Weems Memorial Hospital, which has stepped up countywide testing for the coronavirus in recent weeks, now plans to invest in its own test equipment, to ensure a faster turnaround.


David Walker, interim CEO at Weems, told county commissioners Tuesday morning the hospital planned to spend $59,000 on testing equipment that would get results back in a hour, rather than in 48 to 72 hours, and would eliminate the current $100 per test fee charged by private labs to read the results.


Because the cost exceeded the $50,000 threshold, Weems was required to secure approval from the county commissioners, who did so unanimously.


Walker said the purchase price will not come from the health care trust fund, but rather will be covered by grant monies from the state office of rural health earmarked for COVID-19-related expenses.


“We just figured we got money, why not get this particular machine?” said Walker.


Donna Taratoot, Weems laboratory manager, said she favored the Cepheid GeneXpert IV R2 Module Configuration D because it relies on a highly sensitive PCR (polymerase chain reaction) method with a high degree of reliability.


“It’s a safe methodology,” she said. “The old method had manual manipulation, with a potential for infection. Here everything is contained in a box, and there’s virtually no chance of contamination of lab personnel.”


The test equipment also can screen for 20 other infections, four of which the hospital now does by sending the samples off to a private lab.


Taratoot said because of the fast turnaround time, there will be no need to isolate possible COVID-19 patients in rooms with negative pressure, and require health care workers to use more elaborate personal protection equipment, as they await results from test samples.


“Having this piece of equipment allow us to know almost instantaneously,” said Walker, adding that there’s no delays for nursing home patients, who cannot return to their facilities until they are fully determined to be free of the coronavirus.


“We test quickly and can go ahead and isolate them if we need to,” he said.


Walker said the hospital plans to pay particular attention in the months to come on children, as the start of the school year nears.


“We want to watch the number of kids tested positive for COVID 19,” he said. “We’re trying to create access to care and knock down barriers. We’re trying to make sure we have everything in our county.”


The grant funding for the equipment does not require a match from the county. In approving the expenditure, the commissioners waived their bid policy based on the fact the county remains under a state of emergency.

Saved data entries:
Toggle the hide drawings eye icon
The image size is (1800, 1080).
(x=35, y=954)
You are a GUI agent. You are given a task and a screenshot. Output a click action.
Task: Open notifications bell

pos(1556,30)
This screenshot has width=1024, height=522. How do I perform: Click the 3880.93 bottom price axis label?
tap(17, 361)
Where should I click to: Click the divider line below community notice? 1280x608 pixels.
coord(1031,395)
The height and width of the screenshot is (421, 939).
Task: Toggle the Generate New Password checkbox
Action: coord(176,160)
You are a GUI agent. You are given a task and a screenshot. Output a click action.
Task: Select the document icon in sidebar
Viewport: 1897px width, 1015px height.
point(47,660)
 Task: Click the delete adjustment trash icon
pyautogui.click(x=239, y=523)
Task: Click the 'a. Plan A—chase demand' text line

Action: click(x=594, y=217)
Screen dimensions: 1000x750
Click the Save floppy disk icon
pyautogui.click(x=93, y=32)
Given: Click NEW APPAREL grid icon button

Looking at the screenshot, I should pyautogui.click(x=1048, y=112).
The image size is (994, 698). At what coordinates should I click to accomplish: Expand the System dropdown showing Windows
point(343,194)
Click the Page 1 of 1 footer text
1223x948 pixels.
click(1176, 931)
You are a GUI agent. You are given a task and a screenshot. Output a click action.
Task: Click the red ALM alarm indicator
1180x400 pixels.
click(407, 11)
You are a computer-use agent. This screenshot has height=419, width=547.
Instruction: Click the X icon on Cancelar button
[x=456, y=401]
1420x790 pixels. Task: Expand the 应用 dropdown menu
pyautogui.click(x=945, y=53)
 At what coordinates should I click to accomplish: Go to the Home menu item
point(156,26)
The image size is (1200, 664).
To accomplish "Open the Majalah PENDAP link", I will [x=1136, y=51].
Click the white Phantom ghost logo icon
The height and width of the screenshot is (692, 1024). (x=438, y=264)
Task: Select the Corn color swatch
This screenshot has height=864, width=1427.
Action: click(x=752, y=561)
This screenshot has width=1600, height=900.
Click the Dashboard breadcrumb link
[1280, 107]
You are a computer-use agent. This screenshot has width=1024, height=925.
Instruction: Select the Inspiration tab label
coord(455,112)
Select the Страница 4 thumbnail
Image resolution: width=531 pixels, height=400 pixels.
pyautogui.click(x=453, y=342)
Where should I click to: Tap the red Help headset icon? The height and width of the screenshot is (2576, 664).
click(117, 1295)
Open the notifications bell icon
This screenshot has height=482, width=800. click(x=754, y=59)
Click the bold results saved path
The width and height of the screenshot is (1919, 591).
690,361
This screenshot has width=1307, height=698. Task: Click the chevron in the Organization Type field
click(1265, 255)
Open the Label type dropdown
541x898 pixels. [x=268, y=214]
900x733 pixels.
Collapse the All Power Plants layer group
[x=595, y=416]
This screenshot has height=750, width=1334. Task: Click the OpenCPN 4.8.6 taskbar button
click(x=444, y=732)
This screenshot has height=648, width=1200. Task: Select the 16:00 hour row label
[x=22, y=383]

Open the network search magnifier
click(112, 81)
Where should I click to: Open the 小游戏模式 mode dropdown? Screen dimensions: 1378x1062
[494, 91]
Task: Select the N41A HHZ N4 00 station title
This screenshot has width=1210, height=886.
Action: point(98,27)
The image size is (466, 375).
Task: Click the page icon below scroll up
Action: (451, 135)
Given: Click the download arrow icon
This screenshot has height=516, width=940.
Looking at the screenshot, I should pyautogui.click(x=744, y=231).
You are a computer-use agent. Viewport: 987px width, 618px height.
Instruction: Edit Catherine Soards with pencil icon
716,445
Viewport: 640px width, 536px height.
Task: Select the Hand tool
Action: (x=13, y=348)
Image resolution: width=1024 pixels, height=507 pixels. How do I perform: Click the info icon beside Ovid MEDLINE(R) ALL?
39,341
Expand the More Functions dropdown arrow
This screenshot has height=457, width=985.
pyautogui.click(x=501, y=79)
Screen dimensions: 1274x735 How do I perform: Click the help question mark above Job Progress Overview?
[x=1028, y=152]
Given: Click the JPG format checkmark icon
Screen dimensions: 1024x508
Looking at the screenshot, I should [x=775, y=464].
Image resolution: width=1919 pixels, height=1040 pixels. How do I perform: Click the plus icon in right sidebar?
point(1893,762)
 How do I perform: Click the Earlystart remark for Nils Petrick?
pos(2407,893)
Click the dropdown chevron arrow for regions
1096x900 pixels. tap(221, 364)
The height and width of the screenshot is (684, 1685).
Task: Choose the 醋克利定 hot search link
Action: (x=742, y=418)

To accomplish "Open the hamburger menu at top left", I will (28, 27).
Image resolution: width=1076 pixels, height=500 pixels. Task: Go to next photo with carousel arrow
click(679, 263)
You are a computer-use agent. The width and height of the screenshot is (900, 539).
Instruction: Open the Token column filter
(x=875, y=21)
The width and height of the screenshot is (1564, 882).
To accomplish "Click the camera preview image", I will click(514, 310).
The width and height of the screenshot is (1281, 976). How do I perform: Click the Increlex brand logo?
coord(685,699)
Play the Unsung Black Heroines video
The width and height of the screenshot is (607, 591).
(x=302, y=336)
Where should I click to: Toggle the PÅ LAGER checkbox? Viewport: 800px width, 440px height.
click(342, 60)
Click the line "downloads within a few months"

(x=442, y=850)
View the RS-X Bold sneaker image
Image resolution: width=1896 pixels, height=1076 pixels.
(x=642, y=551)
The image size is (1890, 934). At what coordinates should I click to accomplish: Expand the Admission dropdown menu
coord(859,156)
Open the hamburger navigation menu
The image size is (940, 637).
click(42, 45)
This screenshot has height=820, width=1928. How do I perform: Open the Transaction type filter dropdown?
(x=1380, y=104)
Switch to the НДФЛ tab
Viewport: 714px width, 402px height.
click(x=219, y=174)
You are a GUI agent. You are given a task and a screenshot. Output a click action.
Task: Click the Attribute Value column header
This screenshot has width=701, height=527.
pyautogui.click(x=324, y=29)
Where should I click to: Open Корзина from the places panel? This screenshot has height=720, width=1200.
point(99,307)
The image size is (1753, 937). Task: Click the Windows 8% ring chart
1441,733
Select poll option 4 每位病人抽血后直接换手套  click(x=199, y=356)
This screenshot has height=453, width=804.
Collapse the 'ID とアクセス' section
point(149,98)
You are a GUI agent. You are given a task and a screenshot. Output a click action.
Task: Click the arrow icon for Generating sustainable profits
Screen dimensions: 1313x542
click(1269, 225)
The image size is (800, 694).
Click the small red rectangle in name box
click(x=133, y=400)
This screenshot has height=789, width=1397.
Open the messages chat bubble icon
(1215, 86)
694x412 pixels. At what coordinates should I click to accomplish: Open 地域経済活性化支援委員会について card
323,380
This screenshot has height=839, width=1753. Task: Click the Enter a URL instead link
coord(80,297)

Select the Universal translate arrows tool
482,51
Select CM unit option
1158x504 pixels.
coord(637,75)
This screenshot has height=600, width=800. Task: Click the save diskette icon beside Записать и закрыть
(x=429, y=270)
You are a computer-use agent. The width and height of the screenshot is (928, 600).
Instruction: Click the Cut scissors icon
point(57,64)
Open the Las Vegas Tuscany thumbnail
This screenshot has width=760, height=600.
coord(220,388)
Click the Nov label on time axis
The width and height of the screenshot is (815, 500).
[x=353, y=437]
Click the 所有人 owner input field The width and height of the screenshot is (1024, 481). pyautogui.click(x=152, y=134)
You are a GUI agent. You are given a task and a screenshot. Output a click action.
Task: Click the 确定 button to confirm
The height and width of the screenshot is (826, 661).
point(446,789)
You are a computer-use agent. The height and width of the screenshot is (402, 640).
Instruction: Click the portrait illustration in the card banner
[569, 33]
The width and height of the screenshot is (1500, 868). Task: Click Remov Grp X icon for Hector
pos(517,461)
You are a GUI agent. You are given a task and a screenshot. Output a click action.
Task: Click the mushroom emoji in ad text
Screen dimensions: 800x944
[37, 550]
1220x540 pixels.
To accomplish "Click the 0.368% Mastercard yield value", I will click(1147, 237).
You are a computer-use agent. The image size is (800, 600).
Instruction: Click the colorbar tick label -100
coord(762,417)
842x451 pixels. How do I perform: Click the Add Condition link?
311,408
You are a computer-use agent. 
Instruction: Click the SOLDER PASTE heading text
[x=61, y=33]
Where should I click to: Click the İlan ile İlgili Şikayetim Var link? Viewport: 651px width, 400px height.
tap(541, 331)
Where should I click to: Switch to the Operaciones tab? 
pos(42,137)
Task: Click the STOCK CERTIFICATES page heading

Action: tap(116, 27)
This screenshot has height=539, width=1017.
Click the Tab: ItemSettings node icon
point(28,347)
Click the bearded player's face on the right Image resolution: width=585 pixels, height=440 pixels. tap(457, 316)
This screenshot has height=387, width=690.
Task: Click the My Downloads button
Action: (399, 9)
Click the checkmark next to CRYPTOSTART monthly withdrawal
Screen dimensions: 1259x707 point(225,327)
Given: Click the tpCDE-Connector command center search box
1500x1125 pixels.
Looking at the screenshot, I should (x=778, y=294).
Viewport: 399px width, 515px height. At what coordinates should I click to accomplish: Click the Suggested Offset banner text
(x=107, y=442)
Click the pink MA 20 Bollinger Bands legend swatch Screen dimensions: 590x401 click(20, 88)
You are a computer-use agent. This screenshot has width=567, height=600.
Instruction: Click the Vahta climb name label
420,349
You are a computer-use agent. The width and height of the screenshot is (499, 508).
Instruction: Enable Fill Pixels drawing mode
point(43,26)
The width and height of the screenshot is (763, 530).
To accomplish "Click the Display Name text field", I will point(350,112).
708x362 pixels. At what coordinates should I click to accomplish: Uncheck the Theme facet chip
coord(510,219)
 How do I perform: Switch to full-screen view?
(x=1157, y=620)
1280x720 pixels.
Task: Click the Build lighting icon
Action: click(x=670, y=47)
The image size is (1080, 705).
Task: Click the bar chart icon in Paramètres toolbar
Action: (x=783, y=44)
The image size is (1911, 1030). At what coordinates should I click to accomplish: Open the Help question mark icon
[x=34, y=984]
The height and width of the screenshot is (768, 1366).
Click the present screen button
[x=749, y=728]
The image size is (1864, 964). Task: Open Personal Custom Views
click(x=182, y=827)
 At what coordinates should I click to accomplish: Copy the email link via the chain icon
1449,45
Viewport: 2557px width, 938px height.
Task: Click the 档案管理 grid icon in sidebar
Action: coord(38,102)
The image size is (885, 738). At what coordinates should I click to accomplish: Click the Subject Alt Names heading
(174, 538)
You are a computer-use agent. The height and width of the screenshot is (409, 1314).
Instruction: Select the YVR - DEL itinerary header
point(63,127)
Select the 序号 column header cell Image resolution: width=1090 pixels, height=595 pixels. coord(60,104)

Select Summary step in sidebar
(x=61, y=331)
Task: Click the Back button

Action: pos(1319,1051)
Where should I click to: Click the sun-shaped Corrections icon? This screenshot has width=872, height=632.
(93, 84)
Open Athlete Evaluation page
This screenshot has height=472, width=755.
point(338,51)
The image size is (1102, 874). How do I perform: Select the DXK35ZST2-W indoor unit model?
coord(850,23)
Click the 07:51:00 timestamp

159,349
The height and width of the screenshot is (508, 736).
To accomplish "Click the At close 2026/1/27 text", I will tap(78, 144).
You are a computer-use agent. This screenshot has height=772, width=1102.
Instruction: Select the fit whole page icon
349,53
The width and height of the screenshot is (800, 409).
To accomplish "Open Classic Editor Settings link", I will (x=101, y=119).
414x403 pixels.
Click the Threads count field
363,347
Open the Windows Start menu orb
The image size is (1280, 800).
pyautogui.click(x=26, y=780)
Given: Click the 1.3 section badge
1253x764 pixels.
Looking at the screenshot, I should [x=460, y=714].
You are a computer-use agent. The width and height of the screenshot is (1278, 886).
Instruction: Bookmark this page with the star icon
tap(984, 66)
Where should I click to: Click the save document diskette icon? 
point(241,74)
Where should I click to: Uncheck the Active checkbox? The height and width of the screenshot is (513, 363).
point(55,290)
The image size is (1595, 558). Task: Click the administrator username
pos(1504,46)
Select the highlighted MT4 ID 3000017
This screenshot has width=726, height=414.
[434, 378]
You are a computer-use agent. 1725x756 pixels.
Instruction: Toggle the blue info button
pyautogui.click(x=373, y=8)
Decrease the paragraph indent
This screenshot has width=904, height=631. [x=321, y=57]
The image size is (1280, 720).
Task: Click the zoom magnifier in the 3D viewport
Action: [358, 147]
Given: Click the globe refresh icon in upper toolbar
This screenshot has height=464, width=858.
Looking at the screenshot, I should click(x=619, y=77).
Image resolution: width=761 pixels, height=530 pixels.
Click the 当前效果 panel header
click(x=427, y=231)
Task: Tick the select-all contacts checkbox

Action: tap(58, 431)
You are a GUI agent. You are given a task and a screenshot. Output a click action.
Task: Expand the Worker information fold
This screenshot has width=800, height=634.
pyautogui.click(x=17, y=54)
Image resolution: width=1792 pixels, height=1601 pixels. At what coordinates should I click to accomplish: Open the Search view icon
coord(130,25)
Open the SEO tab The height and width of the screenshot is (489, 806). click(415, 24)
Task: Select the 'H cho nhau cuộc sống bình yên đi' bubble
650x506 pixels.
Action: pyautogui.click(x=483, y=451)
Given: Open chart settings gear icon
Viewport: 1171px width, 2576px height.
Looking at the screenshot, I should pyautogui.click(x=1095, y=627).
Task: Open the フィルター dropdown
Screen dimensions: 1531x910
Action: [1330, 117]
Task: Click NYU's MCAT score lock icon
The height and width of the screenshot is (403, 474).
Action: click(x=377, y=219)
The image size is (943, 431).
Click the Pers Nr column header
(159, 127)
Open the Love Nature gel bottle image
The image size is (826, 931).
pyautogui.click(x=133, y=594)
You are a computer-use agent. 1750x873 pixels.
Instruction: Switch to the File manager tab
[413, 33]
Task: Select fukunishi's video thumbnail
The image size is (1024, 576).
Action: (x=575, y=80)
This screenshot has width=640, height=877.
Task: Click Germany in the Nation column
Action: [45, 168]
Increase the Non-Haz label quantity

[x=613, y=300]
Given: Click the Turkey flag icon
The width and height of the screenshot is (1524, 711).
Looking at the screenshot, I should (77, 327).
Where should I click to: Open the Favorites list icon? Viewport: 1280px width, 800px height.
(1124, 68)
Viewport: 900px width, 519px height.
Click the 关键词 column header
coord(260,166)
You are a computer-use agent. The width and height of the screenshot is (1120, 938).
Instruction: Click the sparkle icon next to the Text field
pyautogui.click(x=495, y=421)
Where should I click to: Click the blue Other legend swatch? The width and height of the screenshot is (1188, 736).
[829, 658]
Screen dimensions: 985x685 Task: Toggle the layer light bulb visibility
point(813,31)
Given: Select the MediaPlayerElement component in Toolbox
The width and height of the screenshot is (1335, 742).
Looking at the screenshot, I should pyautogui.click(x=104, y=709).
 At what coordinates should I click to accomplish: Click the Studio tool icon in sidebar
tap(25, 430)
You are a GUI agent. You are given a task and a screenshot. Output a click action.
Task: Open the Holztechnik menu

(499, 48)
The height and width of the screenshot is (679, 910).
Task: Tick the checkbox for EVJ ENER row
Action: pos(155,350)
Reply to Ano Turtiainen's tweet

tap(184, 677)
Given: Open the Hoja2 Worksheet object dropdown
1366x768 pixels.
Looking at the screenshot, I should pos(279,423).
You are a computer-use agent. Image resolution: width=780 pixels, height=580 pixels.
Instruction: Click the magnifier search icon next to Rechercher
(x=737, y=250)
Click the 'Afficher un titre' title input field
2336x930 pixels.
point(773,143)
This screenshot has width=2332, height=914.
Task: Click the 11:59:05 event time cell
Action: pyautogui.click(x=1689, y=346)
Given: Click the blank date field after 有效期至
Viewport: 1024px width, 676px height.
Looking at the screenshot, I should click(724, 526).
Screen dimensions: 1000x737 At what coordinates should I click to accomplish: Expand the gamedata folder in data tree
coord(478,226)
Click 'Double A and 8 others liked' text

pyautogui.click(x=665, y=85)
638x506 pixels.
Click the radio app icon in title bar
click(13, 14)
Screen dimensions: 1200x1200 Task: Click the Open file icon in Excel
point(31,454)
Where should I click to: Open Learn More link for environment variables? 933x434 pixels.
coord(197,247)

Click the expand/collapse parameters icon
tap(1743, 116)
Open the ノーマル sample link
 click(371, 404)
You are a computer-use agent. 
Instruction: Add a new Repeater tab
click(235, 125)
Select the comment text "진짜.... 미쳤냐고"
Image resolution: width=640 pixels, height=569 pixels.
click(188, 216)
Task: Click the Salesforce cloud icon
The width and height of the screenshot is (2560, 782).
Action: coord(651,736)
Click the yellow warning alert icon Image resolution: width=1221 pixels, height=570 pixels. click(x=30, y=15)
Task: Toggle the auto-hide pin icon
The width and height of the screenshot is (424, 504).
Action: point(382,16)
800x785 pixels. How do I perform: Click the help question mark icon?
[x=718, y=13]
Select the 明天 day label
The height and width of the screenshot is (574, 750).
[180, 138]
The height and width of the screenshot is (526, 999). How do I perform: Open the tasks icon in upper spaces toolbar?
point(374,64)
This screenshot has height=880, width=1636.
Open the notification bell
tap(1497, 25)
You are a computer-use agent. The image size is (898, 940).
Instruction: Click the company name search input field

— AIM OF THE EXERCISE —
Transcribe the passage of the article on Weems Memorial Hospital's test equipment starting with "Walker said the purchase" and going on through "degree of reliability.". The rows have nothing to do with this work.

— TASK RESPONSE —
Walker said the purchase price will not come from the health care trust fund, but rather will be covered by grant monies from the state office of rural health earmarked for COVID-19-related expenses.


“We just figured we got money, why not get this particular machine?” said Walker.


Donna Taratoot, Weems laboratory manager, said she favored the Cepheid GeneXpert IV R2 Module Configuration D because it relies on a highly sensitive PCR (polymerase chain reaction) method with a high degree of reliability.